7. Georgia Not On My Mind

Unlike in the 2010 draft, when Georgia high-schools produced five of the first 30 picks, the first selection from that state didn’t come this year until the last pick of the first round (33rd
), when Richmond Hill High lefthander Kevin Matthews became somewhat of a surprise selection. Matthews was rankled No. 142 on PG’s list of the nation’s top prospects, and was expected to be selected after at least 2-3 other Georgia players had been taken first.
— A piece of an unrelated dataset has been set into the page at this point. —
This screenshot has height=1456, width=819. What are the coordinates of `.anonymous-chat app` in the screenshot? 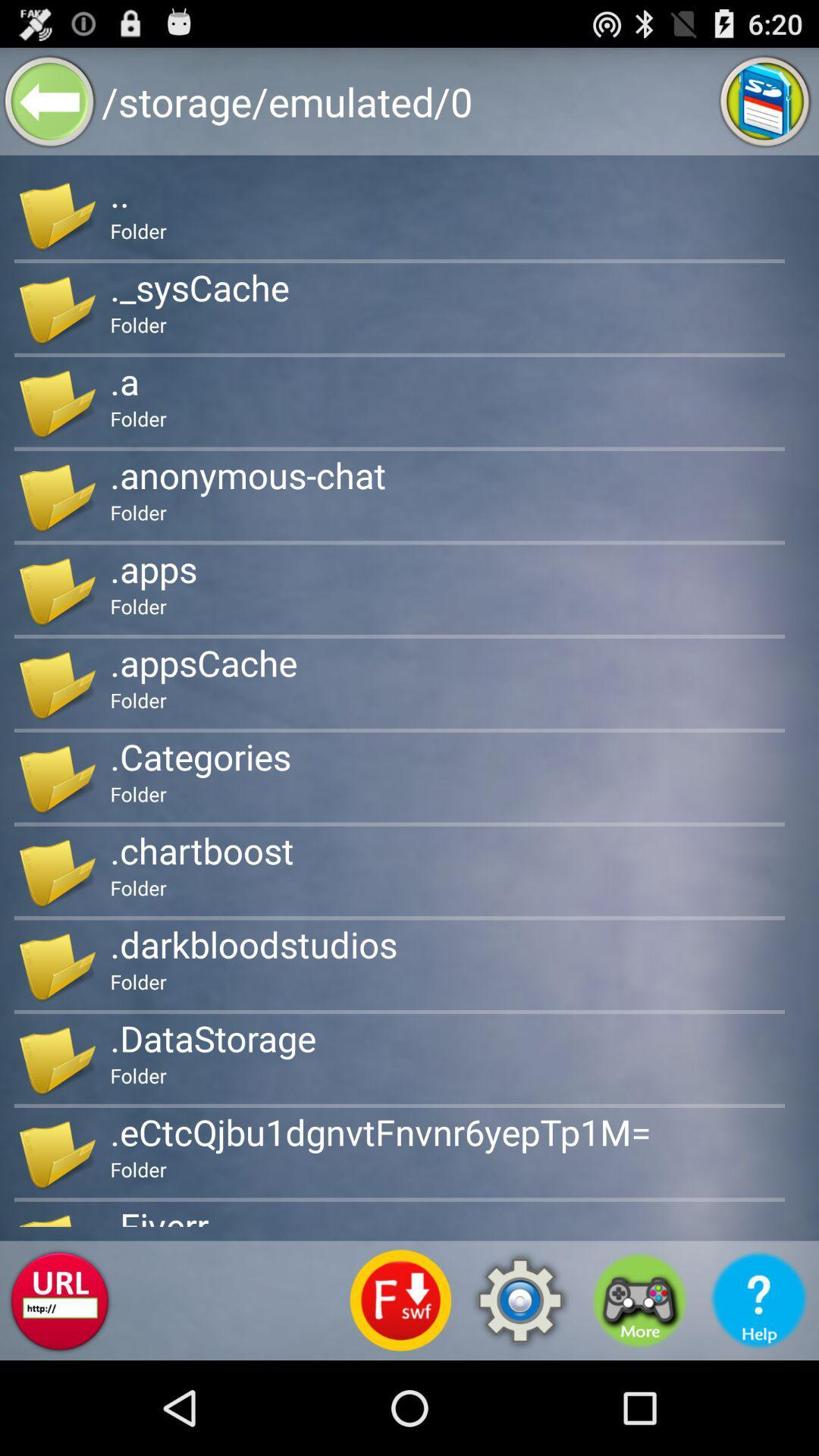 It's located at (247, 474).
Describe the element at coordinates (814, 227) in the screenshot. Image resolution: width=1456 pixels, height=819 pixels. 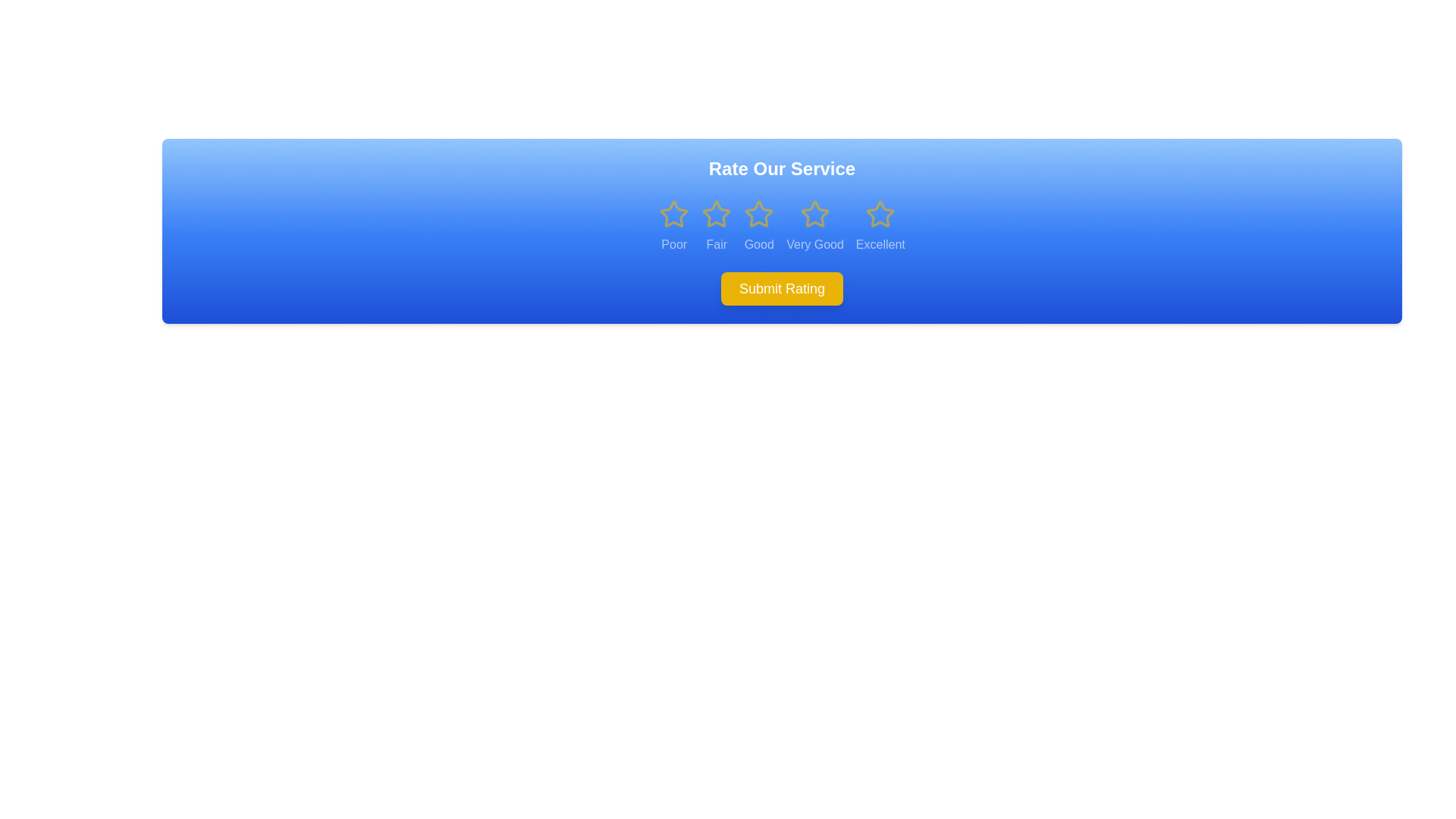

Notable other players who were drafted higher than projected by PG were Stanford lefthander Chris Reed (No. 61), taken 16th
 by the Los Angeles Dodgers; and Nimmo (44th), claimed 13th by the Mets. In all, PG accurately projected that 27 of 33 possible picks would be taken in the first round.

PG also nailed the 40th
 pick (South Carolina outfielder Jackie Bradley), the 53rd pick (Georgia prep outfielder Dwight Smith) and the 55th pick (Florida prep righthander Hudson Boyd).

8. High School Players Dominate

Despite proclamations that this draft featured possibly the greatest depth of college pitching talent ever, more high-school players (31) were drafted through the first 60 picks than any other demographic. There were also four junior-college players selected.

If anything, catchers were in short supply. Only one catcher, New Mexico’s Blake Swihart (Red Sox, 26th
) was drafted Monday, with Susac and Hedges being among the notable omissions.

9. Draft Oddities

Archie Bradley (Diamondbacks, 7th
), Jed Bradley (Brewers, 15th) and Jackie Bradley (Red Sox, 40th) were all drafted Monday, marking the first time that players with that surname had become such a major factor. The only previous occurrence that a player named Bradley had been selected in the first round was in 1975, when the Dodgers drafted Kentucky high-school shortstop Mark Bradley.

Second baseman Kolten Wong (Cardinals, 22nd
) became the first native Hawaiian ever to be drafted in the first round out of the University of Hawaii.

Four players in the first 14 picks were drafted from Florida schools, but that state hardly can take credit for their development.

High-schools infielders Francisco Lindor (Indians, 8th
) and Javier Baez (Cubs, 9th) both grew up in Puerto Rico before moving to Florida, while Jose Fernandez (Marlins, 14th) defected from Cuba before landing at a Tampa high school.

The fourth player, Indian River State JC infielder Cory Spangenberg (Padres, 10th
), grew up in Pennsylvania, and attended his freshman year of college at Virginia Military Institute, before spending his 2011 season at a Florida junior college.

10. Where Are The Players?

Major League Baseball continues to push the draft as a TV production, but it was evident that it still has a long way to go to be considered in the same realm as the drafts in basketball, football and hockey.

The most glaring omission from Monday’s made-for-TV event was the absence of early-round draft picks of any kind, leaving the event with little buzz. Numerous projected high selections were invited to MLB’s New Jersey studio, but every one elected to boycott the event, for any number of reasons.

Only one player was in studio for the second year in a row, and that player, Georgia high-school outfielder Larry Greene, had to wait until the 39th
 pick before his name was called.

Meanwhile, the NHL will conduct its 2011 entry draft in less than two weeks in Minneapolis, and not only will it be televised throughout the United States and Canada, but it will be witnessed live by thousands, including all 30 players who will be taken in the first round. Major League Baseball could learn something on how to conduct a draft by watching that event.